Task to carry out: Using the discussion thread below on D language changes, explain why Don says his team is still using D1.

Supplied passage:
+---+
I've seen endless examples of boolean version expressions that are a rat's nest of unmaintainable, buggy, confusing garbage. I've made a major effort to remove all that garbage from dmd's source code, for example, and am very pleased with the results. There's still some in druntime that I wish to get refactored out.

And yes, I'm pretty opinionated about this :-)
March 13, 2014
On 3/12/2014 11:31 PM, Nick Sabalausky wrote:
> PHP is a perfect example of why language-altering flags is a very bad path to
> start heading down. (Granted, the problem is *vastly* worse in an interpreted
> language than a compiled one, but still.)


There are examples with C and C++ compilers, too. My most unfavorite is the one that sets the signedness of 'char'.
March 13, 2014
On 3/13/2014 1:43 AM, Don wrote:
> The worst breaking change in D2, by far, is the prevention of array stomping.
>
> After that change, our code still runs, and produces exactly the same results,
> but it is so slow that it's completely unusable. This one of the main reasons
> we're still using D1.

I didn't know this. I'd like more details - perhaps I can help with how to deal with it.

March 13, 2014
13-Mar-2014 21:52, monarch_dodra пишет:
> On Thursday, 13 March 2014 at 15:57:22 UTC, Andrei Alexandrescu wrote:
>> At a level it's clear it's not a matter of right or wrong but instead
>> a judgment call, right? Successful languages go with either default.
>>
>> Andrei
>
> For what it's worth, "education" could help solve this problem: For
> example, "people" where surprised by the context pointer in nested
> structs, and now (I think), it is (or will become) second nature to
> always type:
>
> static struct S
> {...}
>
> Heck, I even do it for my global structs too now.
+---+
Extracted information:
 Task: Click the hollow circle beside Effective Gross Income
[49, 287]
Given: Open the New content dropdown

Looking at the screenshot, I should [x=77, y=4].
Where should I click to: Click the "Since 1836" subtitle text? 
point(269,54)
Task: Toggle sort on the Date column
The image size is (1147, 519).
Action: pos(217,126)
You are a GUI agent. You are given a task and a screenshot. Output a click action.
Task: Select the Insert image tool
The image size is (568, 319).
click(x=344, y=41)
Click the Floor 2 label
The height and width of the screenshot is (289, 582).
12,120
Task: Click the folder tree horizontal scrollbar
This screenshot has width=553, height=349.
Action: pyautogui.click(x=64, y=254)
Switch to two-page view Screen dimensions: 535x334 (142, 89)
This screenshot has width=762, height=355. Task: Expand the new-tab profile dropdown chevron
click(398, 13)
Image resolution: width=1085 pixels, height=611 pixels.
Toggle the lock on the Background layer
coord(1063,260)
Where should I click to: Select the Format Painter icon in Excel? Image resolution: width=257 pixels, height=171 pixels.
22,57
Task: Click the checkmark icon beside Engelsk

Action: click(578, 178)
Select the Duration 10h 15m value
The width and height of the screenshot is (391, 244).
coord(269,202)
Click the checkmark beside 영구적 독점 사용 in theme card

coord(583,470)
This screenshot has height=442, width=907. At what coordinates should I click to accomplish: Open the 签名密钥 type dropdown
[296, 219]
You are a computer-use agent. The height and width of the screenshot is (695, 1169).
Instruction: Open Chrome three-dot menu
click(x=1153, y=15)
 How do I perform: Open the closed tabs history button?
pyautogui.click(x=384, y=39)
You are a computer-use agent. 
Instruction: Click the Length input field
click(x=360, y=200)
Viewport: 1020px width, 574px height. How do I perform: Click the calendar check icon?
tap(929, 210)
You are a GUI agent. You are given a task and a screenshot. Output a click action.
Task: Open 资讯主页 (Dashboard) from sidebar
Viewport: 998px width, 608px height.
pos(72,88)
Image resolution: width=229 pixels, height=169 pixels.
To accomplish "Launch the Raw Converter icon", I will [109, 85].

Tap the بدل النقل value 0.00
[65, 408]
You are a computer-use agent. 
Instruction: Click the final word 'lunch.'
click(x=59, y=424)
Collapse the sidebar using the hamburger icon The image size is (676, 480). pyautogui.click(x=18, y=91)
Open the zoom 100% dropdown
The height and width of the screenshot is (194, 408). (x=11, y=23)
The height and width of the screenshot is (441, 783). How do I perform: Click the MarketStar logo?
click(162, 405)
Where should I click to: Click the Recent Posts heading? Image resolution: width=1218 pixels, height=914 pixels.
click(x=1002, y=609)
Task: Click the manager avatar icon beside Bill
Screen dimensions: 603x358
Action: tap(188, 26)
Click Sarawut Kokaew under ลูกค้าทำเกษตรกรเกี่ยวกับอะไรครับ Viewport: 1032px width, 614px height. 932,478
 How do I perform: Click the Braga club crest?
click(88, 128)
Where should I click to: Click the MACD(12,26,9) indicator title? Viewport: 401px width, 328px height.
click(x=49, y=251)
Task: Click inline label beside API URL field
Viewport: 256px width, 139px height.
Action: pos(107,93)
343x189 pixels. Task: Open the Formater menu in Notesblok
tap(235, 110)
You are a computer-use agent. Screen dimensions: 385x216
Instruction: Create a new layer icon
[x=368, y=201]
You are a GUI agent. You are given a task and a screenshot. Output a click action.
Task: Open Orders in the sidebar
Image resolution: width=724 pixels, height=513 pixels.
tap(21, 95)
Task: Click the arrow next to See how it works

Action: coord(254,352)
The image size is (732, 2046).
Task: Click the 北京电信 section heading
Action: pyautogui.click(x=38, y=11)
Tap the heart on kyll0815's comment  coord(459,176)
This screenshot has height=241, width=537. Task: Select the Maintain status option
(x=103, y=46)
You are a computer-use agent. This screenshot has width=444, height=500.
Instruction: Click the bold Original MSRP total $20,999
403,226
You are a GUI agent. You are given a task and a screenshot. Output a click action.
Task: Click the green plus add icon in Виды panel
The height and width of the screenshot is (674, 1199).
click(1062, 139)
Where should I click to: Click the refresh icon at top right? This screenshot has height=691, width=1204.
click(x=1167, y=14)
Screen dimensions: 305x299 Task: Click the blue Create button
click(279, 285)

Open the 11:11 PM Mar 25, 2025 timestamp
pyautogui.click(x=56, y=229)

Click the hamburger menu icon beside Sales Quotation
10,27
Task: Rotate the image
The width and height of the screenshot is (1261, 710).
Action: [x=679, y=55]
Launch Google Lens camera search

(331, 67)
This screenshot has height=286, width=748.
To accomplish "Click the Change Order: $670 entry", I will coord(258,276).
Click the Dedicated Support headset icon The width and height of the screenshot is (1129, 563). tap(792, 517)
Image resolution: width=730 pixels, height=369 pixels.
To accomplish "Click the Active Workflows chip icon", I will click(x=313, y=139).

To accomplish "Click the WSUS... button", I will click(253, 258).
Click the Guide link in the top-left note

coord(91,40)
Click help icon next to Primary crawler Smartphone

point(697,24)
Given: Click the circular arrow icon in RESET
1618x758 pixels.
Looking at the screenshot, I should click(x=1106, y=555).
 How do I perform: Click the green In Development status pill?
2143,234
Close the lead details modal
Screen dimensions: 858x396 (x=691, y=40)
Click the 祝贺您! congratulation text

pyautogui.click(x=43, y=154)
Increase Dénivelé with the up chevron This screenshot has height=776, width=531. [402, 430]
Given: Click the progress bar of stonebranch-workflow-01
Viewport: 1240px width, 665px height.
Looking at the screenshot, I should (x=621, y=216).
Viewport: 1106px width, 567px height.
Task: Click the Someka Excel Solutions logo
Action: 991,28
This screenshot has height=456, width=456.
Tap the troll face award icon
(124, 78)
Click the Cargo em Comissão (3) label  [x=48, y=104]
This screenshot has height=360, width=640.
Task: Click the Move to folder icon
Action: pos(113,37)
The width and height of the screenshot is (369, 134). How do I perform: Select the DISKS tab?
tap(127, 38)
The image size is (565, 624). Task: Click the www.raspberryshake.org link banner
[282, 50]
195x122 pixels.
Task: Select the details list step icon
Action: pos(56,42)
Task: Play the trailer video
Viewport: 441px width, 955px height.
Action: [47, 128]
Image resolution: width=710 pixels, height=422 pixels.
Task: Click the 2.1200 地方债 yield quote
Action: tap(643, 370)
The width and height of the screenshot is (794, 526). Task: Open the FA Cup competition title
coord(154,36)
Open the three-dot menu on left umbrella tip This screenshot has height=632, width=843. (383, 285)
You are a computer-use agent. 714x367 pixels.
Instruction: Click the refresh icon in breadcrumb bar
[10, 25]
+---+
Exercise result: Don points to D2's prevention of array stomping, which he calls its worst breaking change. After that change his team's code still runs and produces the same results, but it is so slow that it is completely unusable. He gives this as one of the main reasons they remain on D1.